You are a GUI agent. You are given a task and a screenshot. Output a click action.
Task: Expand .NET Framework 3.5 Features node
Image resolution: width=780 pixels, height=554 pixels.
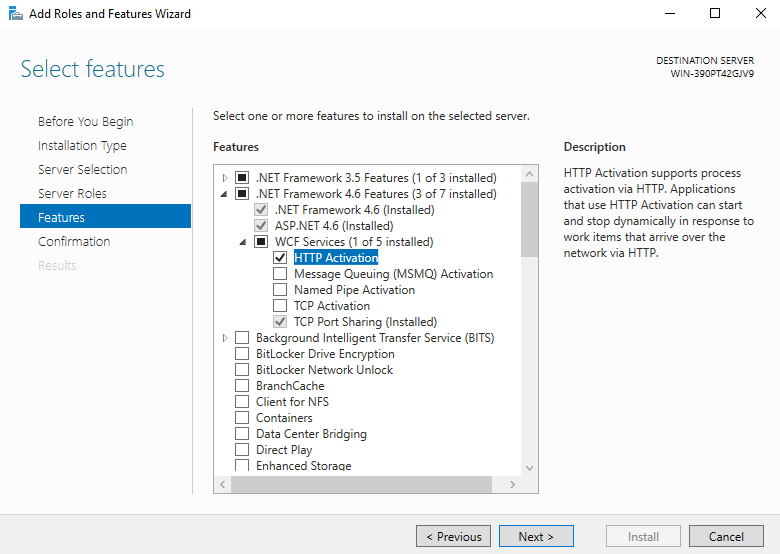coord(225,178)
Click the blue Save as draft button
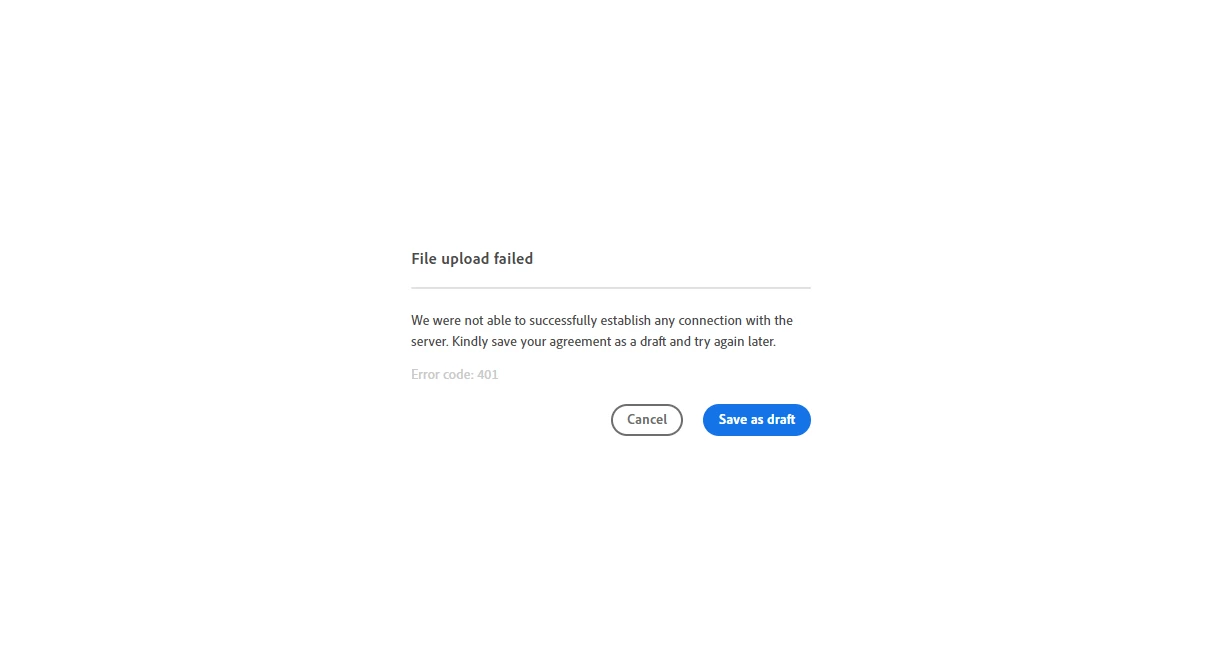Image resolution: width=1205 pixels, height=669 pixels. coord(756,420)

* * *

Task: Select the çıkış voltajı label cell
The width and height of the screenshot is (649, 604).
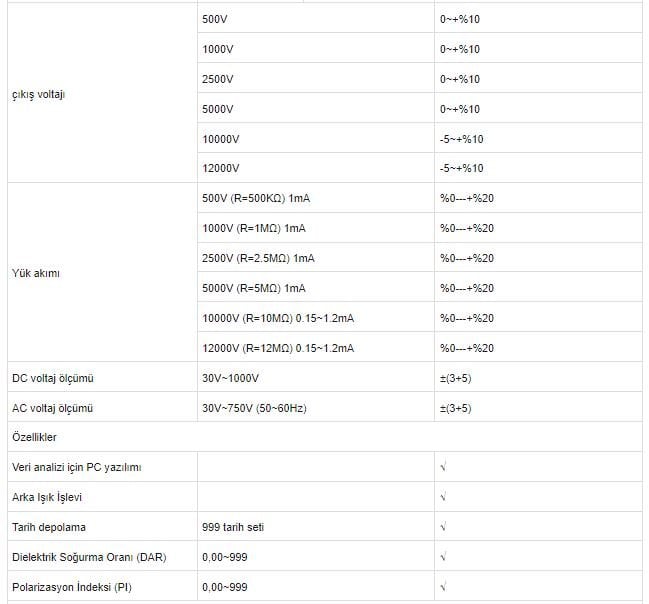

## Instruction
Rewrite the records between the lines holding "You are a GUI" and "Image resolution: width=1205", inclusive, as a Markdown table with the columns Row and Text: number each line in order, skip blank lines, and leave out the pictures.

## Solution to this task
| Row | Text |
|---|---|
| 1 | You are a GUI agent. You are given a task and a screenshot. Output a click action. |
| 2 | Task: Expand .NET Framework 3.5 Features node |
| 3 | Image resolution: width=780 pixels, height=554 pixels. |
| 4 | coord(225,178) |
| 5 | Click the blue Save as draft button |
| 6 | Image resolution: width=1205 pixels, height=669 pixels. coord(756,420) |